Darkling Beetles belong to the family Tenebrionidae. They are a family of beetles found worldwide, estimated at more than 20,000 species.
Many of the beetles have black elytra. Darkling beetles eat both fresh and decaying vegetation. Major predators include birds, rodents and lizards.
The larval stages of several species are cultured as feeder insects for captive insectivores and include the very commonly known ‘mealworms’ and ‘superworms’ and the lesser-known ‘mini mealworms’.
Some species of Darkling Beetles live in the dry Namib desert and have evolved modification that help them collect water from the fog that condenses on their elytra. Raising darkling beetles from larvae through adulthood can be a rewarding biology project for lower school educators.
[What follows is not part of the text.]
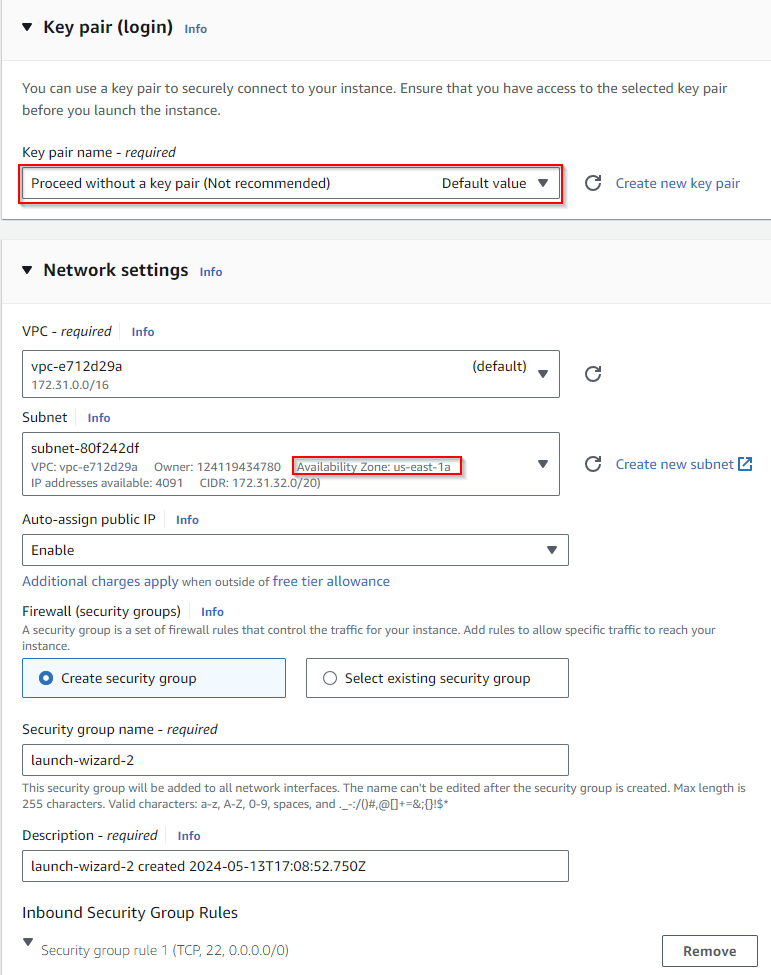Click into security group Description field
771x975 pixels.
295,866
Mealworms are commonly used as feed for reptiles, fish and birds and are so easy to find from supply companies.
Mealworms can be grown in a wooden box or box eight to ten inches deep. They grow best in a container with large surface areas. The sides should be smooth to prevent them from escaping. The mealworms are mostly nocturnal and prefer a dark environment. Some sand may be provided at the bottom.
The food for the larvae can be flour or cereals. The temperature should be even and the box well ventilated. Some moisture can be provided by way of fruits or vegetable matter. The rearing trays are best left undisturbed. Another tray should then be provided, prepared with the same food mixture as in the first. The adults should be placed in this tray to lay eggs for more young worms. As soon as these young worms have grown sufficiently to be handled they should be put in the first tray and allowed to grow as large as desired. By using a two tray system, one should be able to provide a continuous supply of worms.